Valentão

sábado, 16 de maio de 2009


Neuton Corrêa*

Valentão perdeu uma perna. Nem gosto de lembrar do tempo em que tinha as duas. Só em pensar nisso me apavoro. Aquilo sim é que era papel de embrulhar prego, grosso, mais grosso que costa de cururu e casca de castanheira. Ninguém ousava contrariá-lo, apenas os desavisados, entre os quais acabei me incluindo.

Fui alvo dele na primeira vez que tive a infelicidade de embarcar no mesmo ônibus em que subiu, paradas depois. Implicou por causa de troco. Aos gritos, na catraca, dizia que queria pagar a passagem. Com a voz trêmula, a cobradora respondia que estava sem troco. Eu, tentando ajudar, disse que ele tinha direito a descer sem pagar. De olhos arregalados em minha direção, porém, ele respondeu: “E quem te perguntou?”.

Nesse dia, quis desaparecer. Só me lembrava da dona Maria, do tempo do CB (antigo supermercado de Manaus). Dona Maria se incomodava com tudo. Um dia, no CB, viu uma mulher escondendo bolachas debaixo da saia. Correu para dedurá-la. Ao sair da loja, minha velha amiga levou uma mãozada e foi advertida: “Isso aqui é para você nunca mais se meter nas coisas dos outros”.

Bem que eu poderia ter recordado desse conselho na hora que levei o carão daquele passageiro. Mas, como lembrar? A expressão dele parecia mais um cartaz com aquela caveira e os dois ossos cruzados, avisando: “Perigo de morte!”. A partir daí, intimamente, é evidente, passei a chamá-lo de Valentão.

A outra vez que aprontou foi a bordo do 422. Quando entrou na viagem, o ônibus já estava lotado. Ou melhor: superlotado! Foi o último a subir na parada do São Judas Tadeu. Restou-lhe ficar pendurado pelo corrimão da porta. De repente, começa o tumultuo. Era ele tentando passar para frente, mas não conseguia se mover.

Licença era uma palavra desconhecida para ele. Naquele dia, Valentão gritava: “passa, passa, passa”. Mas ninguém saía. Para piorar a situação, alguém gritou perto de mim: “Pega um táxi!”. Pra quê! Cutucaram o touro. Pois o brabo respondeu: “Quem é que é corno?”.

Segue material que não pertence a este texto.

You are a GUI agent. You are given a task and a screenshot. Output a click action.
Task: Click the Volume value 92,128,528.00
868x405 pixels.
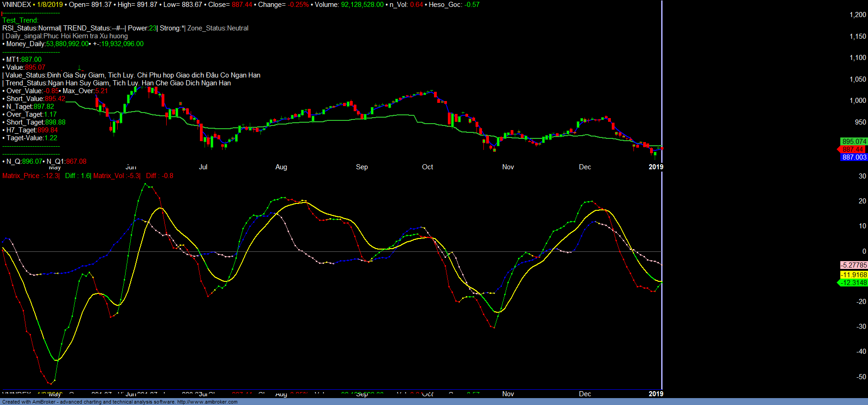click(x=362, y=5)
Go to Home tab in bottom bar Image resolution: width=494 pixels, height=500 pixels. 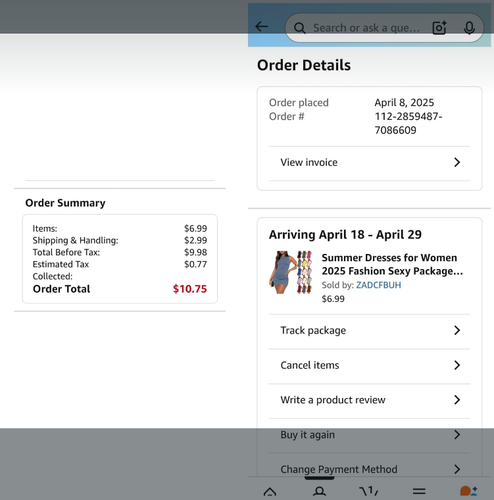(x=270, y=491)
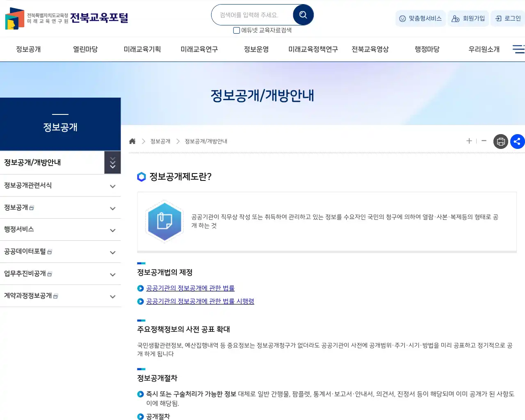Screen dimensions: 525x420
Task: Select the home icon in the breadcrumb
Action: [132, 141]
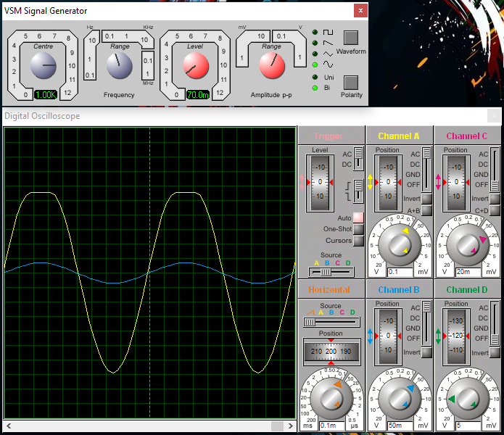This screenshot has width=504, height=435.
Task: Click the Horizontal Position thumbwheel
Action: 331,351
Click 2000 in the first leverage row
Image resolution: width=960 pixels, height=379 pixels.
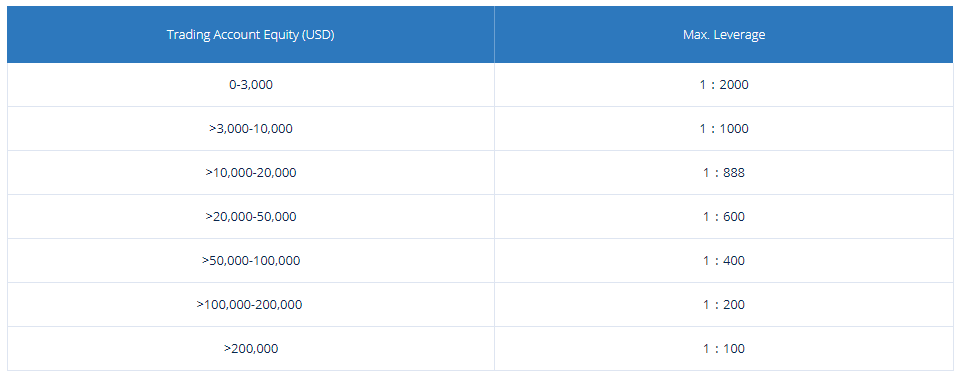pyautogui.click(x=733, y=84)
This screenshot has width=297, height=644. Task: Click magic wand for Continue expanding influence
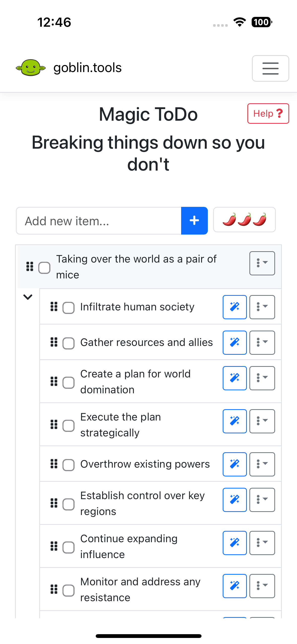click(x=235, y=543)
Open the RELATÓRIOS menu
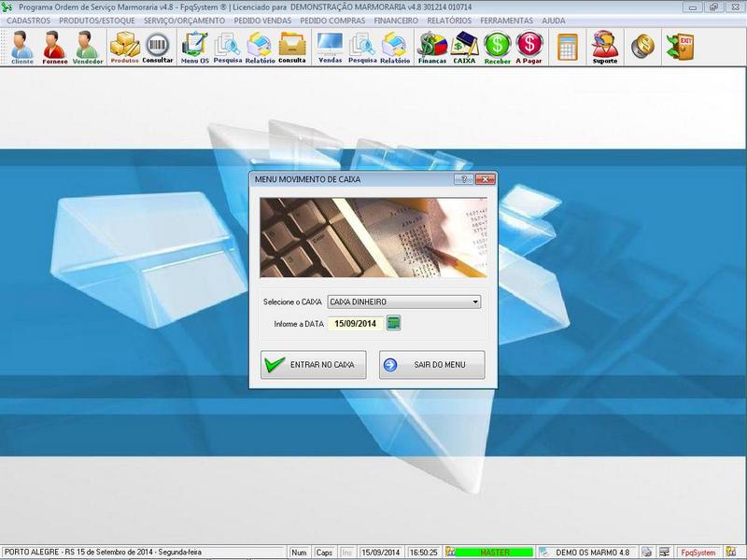 (x=448, y=20)
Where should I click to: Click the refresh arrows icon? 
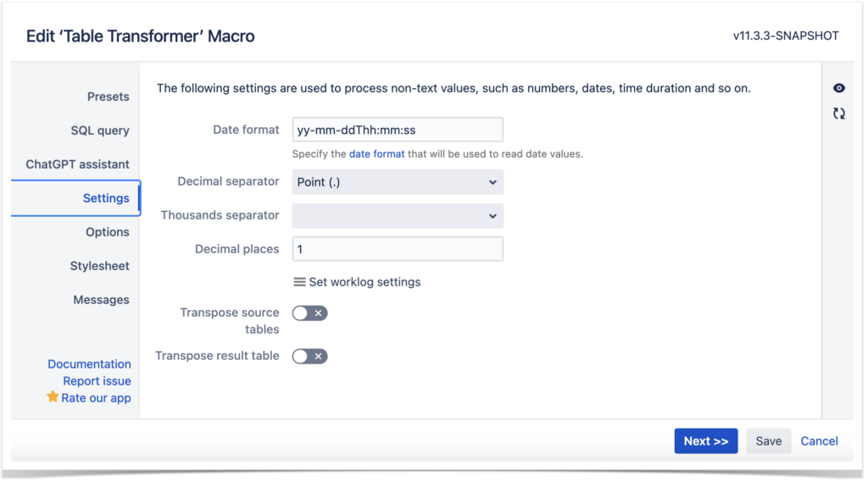tap(838, 114)
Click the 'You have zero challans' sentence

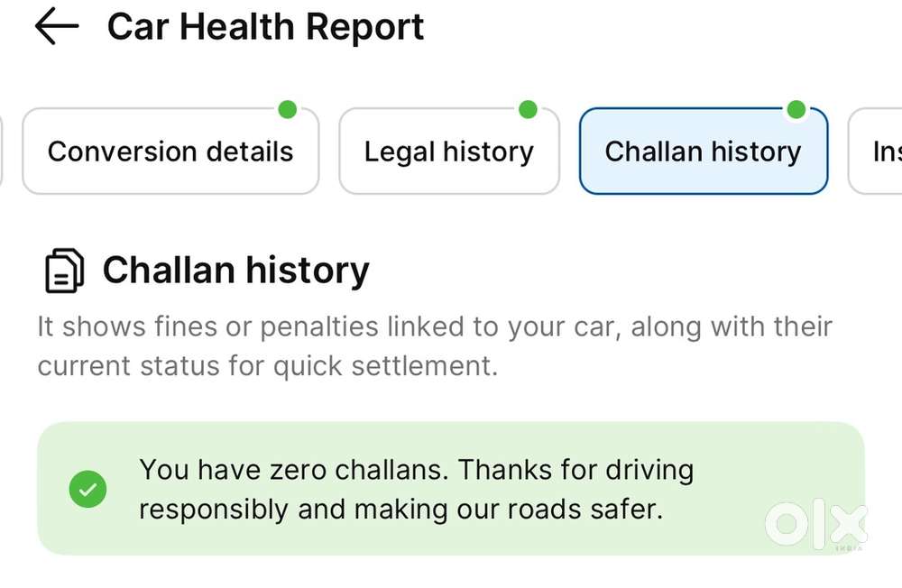coord(293,470)
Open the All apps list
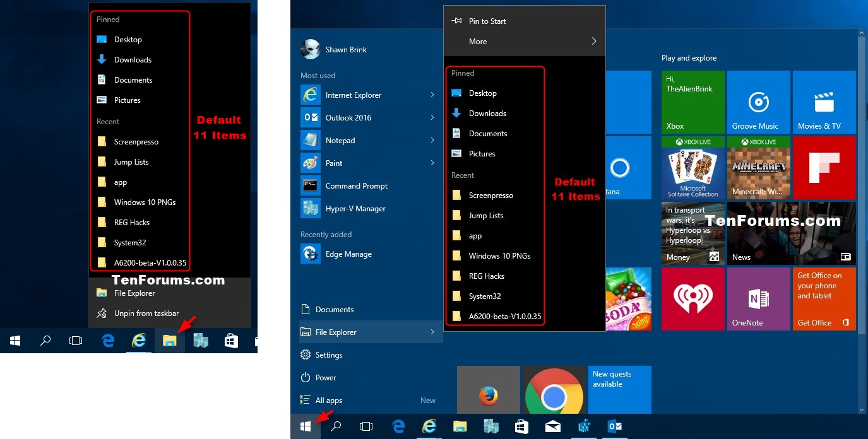Image resolution: width=868 pixels, height=439 pixels. pos(328,400)
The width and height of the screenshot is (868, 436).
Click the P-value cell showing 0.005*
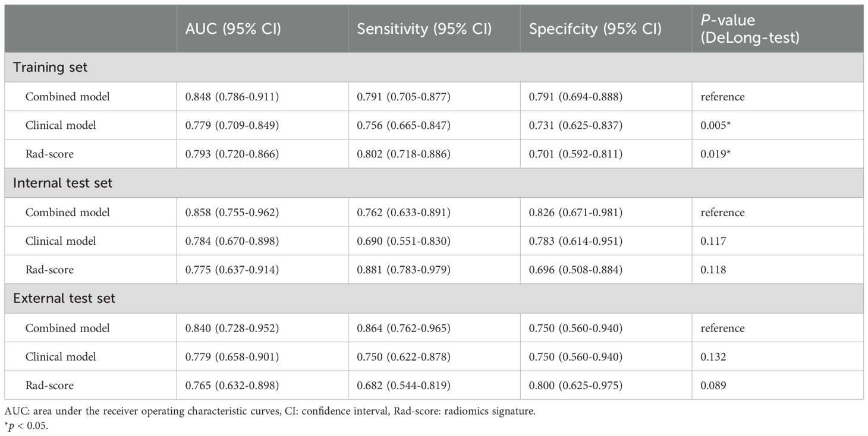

A confusão se instaurou. Valentão sai à caça de seu acusador. O bigode dele já estava molhado da baba que sua fúria produzia. Encarou os passageiros, um a um. Perto de mim, pisou no pé de uma garota que se contorceu de dor com a unha amputada. Com medo do Valentão, a moçota se conteve a fazer barulho com a boca, como quem chupa cana.

Naquele momento, o ônibus todo se revoltou contra ele. Para todo lado se ouvia: “Fala, corno”. Foi a viagem toda ouvindo provocação e respondendo com ameaças, até descer no Parque Dez, carregando uma caixa de ferramentas.

Passado quase oito anos daquele ataque de fúria, voltei a encontrá-lo. Foi numa viagem do 213. O bigode está mais crescido. Por onde passava as pessoas apertavam o nariz. Assim que subiu na viagem, deu bom dia a todo mundo. A um metro de mim, abriu dócil sorriso e entregou um papel que dizia assim:

“Queridos amigos, gostaria de contar com a ajuda de vocês. Moro alugado com a família e vivo vendendo jujuba para pagar o aluguel. A caixa custa seis reais e é dela que sobrevivo. Imploro a piedade de vocês porque há três anos perdi a perna em um acidente de trabalho e não posso mais fazer o que eu fazia antes”.
Quando, de volta, passou por mim, pedi o papel e depois fiquei imaginando que, de fato, Valentão não poderá mais fazer o que fazia antes.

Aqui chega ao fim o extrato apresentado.